Sí, es un tema sensible, pero ante la pertinencia inexcusable de la comedia, ante el poder crítico del género satírico y la inalienable libertad de expresión me niego a caer en la valoración de ciertas recientes polémicas absurdas. Y, me temo, interesadas. Con perdón, me la sudan. Porque aquí lo que nos interesa es el cine, y la comedia. Y la capacidad del cine cómico para colocar el dedo sobre la llaga de las neuras humanas y los estigmas sociales. Que es lo que hacen Borja Cobeaga y su guionista habitual, Diego San José, desde su última propuesta. Una Fe de etarras (¿título del año? Tampoco estaba mal el barajado “Etarriza como puedas”) que vendría a enmendarles la plana a la intragable Ocho apellidos vascos y su inenarrable secuela. Aquí los autores se desligan de (por otro lado muy respetables) intenciones mainstream y bajo el auspicio de Netflix paren un proyecto que hace tiempo que estaban gestando. Una especie de comedia negra costumbrista que pone “lo vasco” como centro de toda coña y recurre al terrorismo etarra para reflejar un trauma aún latente. Esta es la historia de un pequeño comando improvisado que, instalados de incógnito en un piso franco, pretenden dar el golpe definitivo que recoloque a la formación terrorista en el centro del mapa sociopolítico español en un momento en que la cosa empezaba a diluirse. Un verano de 2010 que, para más hostias, llevaba mundial -y fiebre españolista- incorporado.

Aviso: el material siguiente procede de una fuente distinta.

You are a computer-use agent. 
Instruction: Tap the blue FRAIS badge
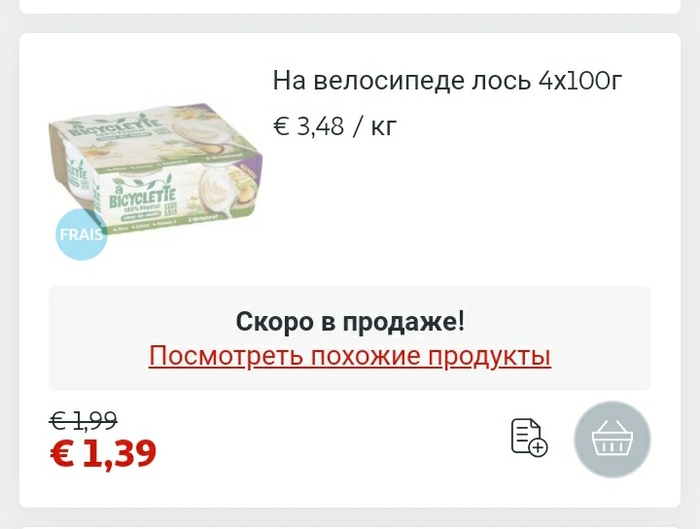point(81,234)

El resultado es una comedia con tempo dramático, cercano en intenciones -si bien algo más escorado hacia el chiste- que la brillante Negociador. Un caramelito doméstico de engranajes guionísticos bien ajustados, entre lo berlanguiano y el espíritu de Vaya semanita, trufado de escenas memorables y muy sabio en su trabajo de la pura y dura ironía. Inteligente en su combinación de elementos desmitificadores y en su choque entre lo español y el chiste regional vasco.

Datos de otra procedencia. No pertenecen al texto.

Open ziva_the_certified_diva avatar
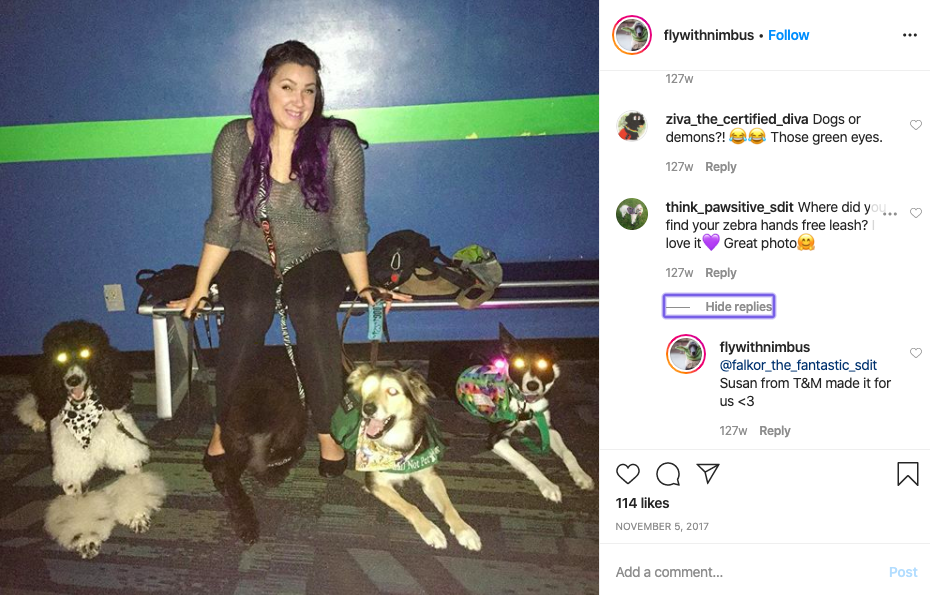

Y que no es perfecto, cuidado, porque en ocasiones sus intenciones cómicas chocan con una cierta falta de timing, o con unas interpretaciones ligeramente desangeladas (Javier Cámara, Miren Ibarguren, Julián López, Gorka Otxoa; todos han estado en otras ocasiones mejores que aquí). Al final, sin embargo y con sus ligeros peros, lo que queda es una película de notable en resultados y excelente en intenciones: principalmente, mirar a los ojos del problema y reírse en su puta cara. Cosas como Fe de etarras evidencian que necesitamos más riesgo creativo. Que necesitamos más comedia en nuestra vida cotidiana. Que necesitamos más Borjas Cobeagas.